Gli eredi della vittima avevano agito contro il Ministero della Salute, chiedendo il risarcimento dei danni iure proprio e iure hereditatis. Il Tribunale aveva liquidato il danno da perdita parentale in misura minima sulla base delle tabelle milanesi vigenti, tenendo già conto delle gravi patologie concorrenti al decesso.
La Corte d’Appello, tuttavia, aveva ulteriormente ridotto l’importo in proporzione al 25% di incidenza causale dell’epatite HCV sul decesso, come risultava dalla consulenza tecnica d’ufficio.
Il Tribunale aveva già riconosciuto il danno da perdita parentale in misura ridotta, applicando il minimo delle tabelle milanesi, proprio per tenere conto di queste patologie concorrenti.
Tuttavia, la Corte d’Appello aveva ulteriormente ridotto l’importo, applicando un abbattimento del 75% in base alla percentuale di incidenza dell’HCV sul decesso.

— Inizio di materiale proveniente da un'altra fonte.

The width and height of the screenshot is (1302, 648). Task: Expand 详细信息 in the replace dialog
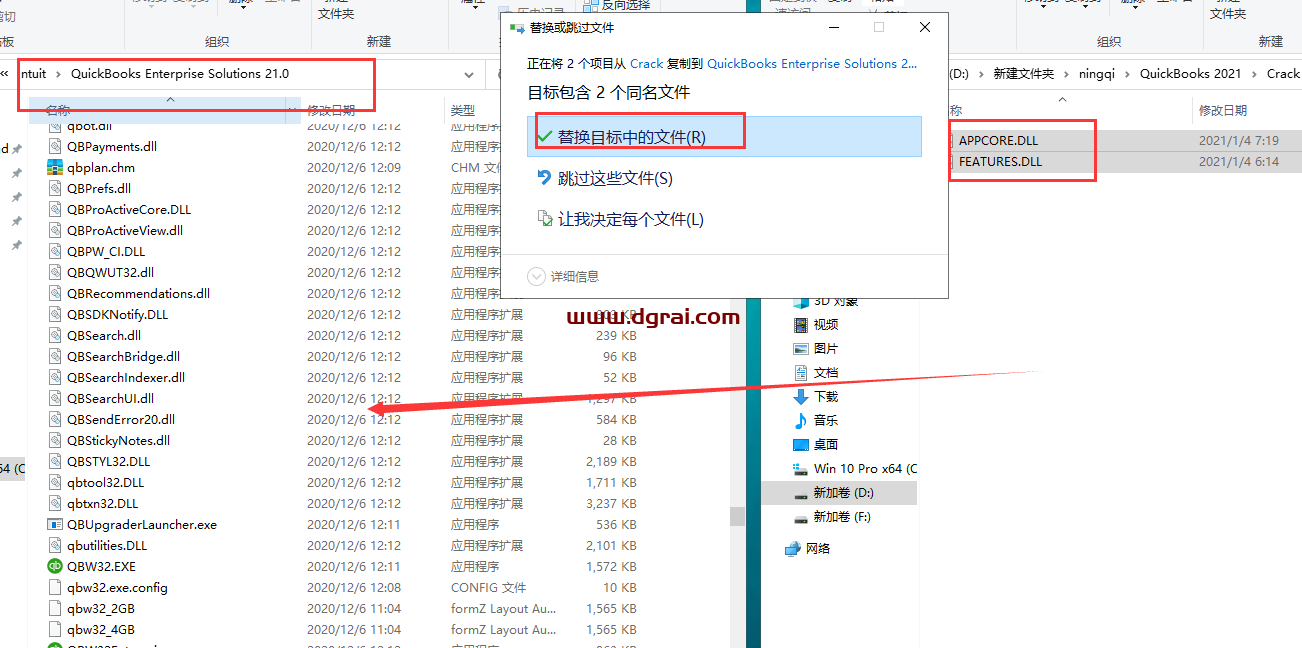click(572, 276)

La Cassazione ha annullato questa decisione, ribadendo un principio ormai consolidato:
Se una condotta colpevole (ad esempio una trasfusione infetta) ha concorso con cause naturali alla produzione del danno (come un decesso), non si può “frazionare” la responsabilità.
L’autore del fatto illecito risponde per intero, perché la legge (art. 41 c.p.) prevede che il concorso di cause non interrompe il nesso causale.

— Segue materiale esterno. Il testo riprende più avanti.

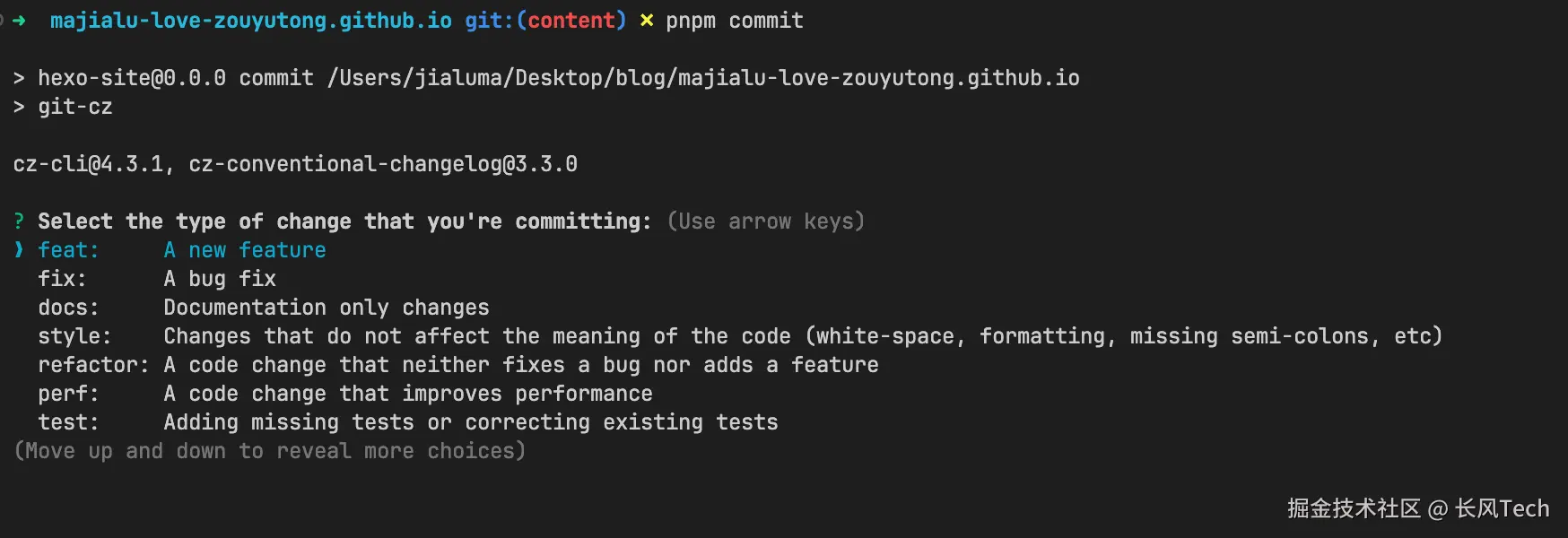
Task: Pick the "refactor:" commit type
Action: (93, 365)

Le patologie preesistenti o concomitanti, ha precisato la Corte, possono influire solo sulla stima del danno, ma non escludono né riducono la responsabilità.

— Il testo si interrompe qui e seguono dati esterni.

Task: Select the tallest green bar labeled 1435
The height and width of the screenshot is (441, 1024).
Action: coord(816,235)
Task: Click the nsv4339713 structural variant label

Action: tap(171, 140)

Inoltre, la Cassazione ha accolto anche il ricorso incidentale del Ministero, affermando che l’indennizzo una tantum previsto dalla Legge 210/1992 per i familiari delle vittime di emotrasfusioni deve essere scomputato dal risarcimento da danno parentale
Questo principio di compensazione tra risarcimento e indennizzo (compensatio lucri cum damno) è rilevabile anche d’ufficio e può riferirsi sia a somme già versate, sia a importi futuri ma già riconosciuti o determinabili.
Infine, la Corte ha fornito un’importante indicazione anche sul criterio di liquidazione: la Corte d’Appello, nel riesaminare il caso, dovrà utilizzare una tabella “a punti”, come quelle aggiornate del Tribunale di Milano (dal 2022) o della Corte d’Appello di Roma.
Queste tabelle permettono una valutazione più precisa e trasparente del danno da perdita parentale, tenendo conto di parametri come età, convivenza, qualità del legame affettivo e presenza di altri congiunti.